Action potential ­ Action potential is reached when an impulse from a stimuli causes
depolarisation (due to the influx of sodium ions into the cell), and the charge reaches +40mV.
When repolarisation (Na+ channels close and K+ channels open to allow K+ out of the cell)
occurs, the sodium channels close and the potassium channels open. There is a refraction
period, where the charge will drop below the resting state, then returns to the resting state
again after this period. Resting potential is restored, which is a constant state until another
impulse triggers the sodium channels to reopen.

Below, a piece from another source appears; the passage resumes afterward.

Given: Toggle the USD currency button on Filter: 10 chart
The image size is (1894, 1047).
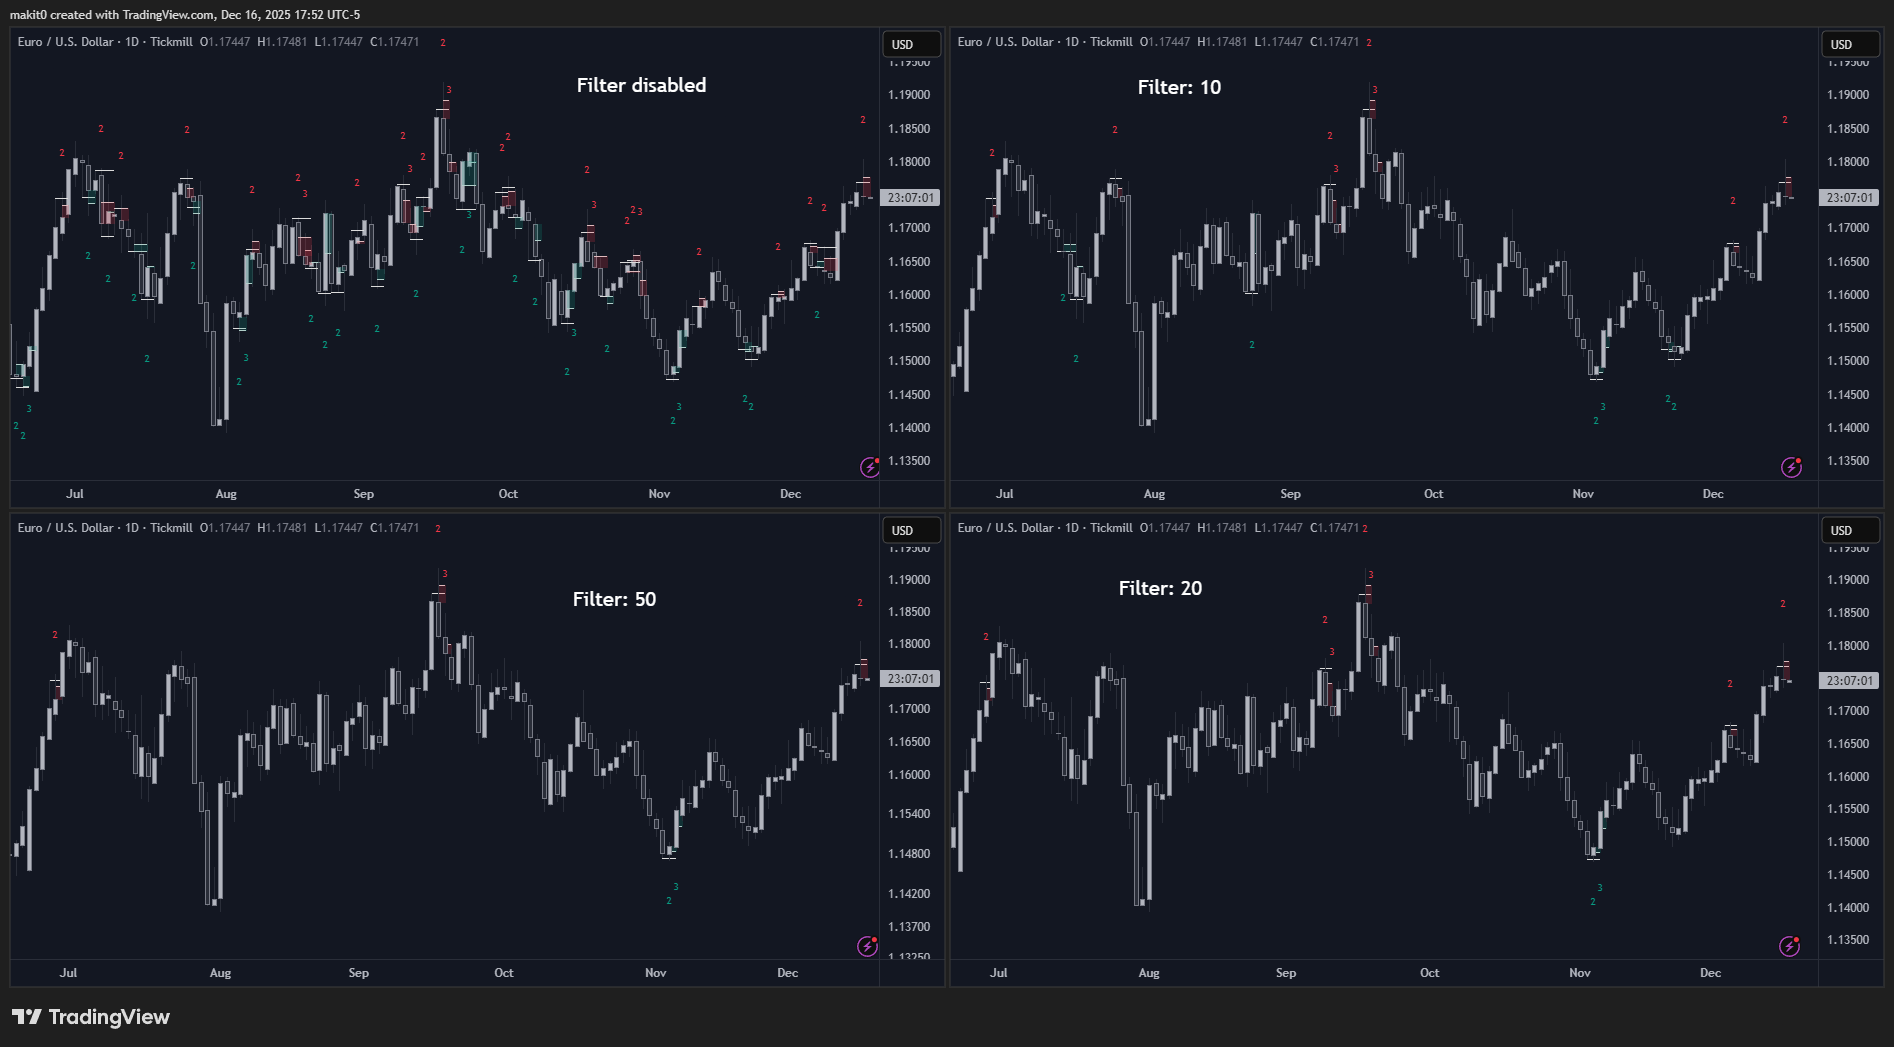Looking at the screenshot, I should 1849,44.
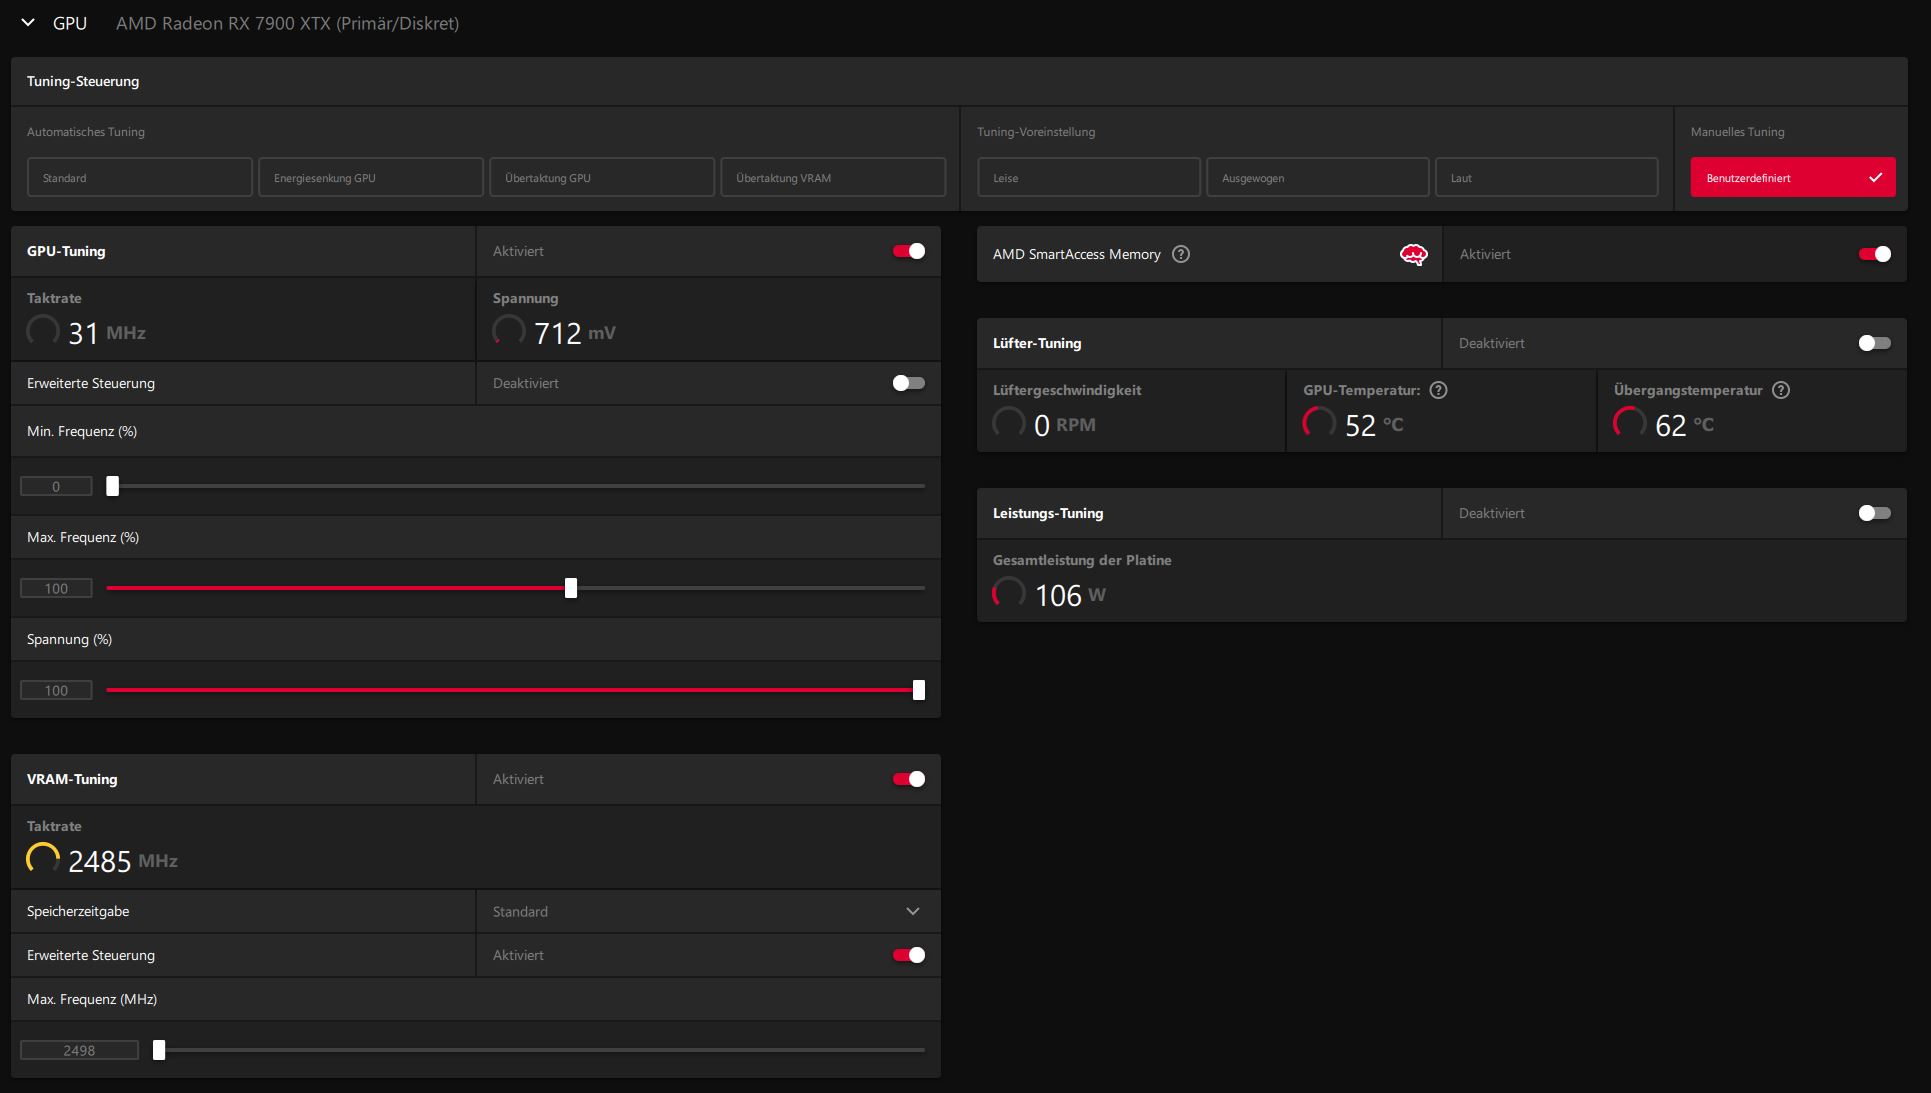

Threshold potential ­ This is the potential difference across the membrane at about -55mV. If
the stimulus causes the charge to go above this threshold, then action potential will be
reached. However, if the stimulus does not have the power to reach the threshold, then the
initiation will fail, and resting potential will be restored.
Refractory period ­ During the refractory period, the flow of K+ out of the membrane slightly
overcompensates for the fall in charge, making the inside of the membrane even less
negative, before the membrane will restore the original balance of ions inside and outside of
the cell, at which point resting potential will be restored.
The direction in which the impulse travels along the membrane is controlled by the locking of
sodium channel gates. During the refractory period, the gate on the sodium channel will lock,
so the impulse will be unable to trigger that gate to open. This will prevent the impulse from
stimulating the channel that it has already triggered, and therefore prevents the impulse
from travelling backwards, and only forwards.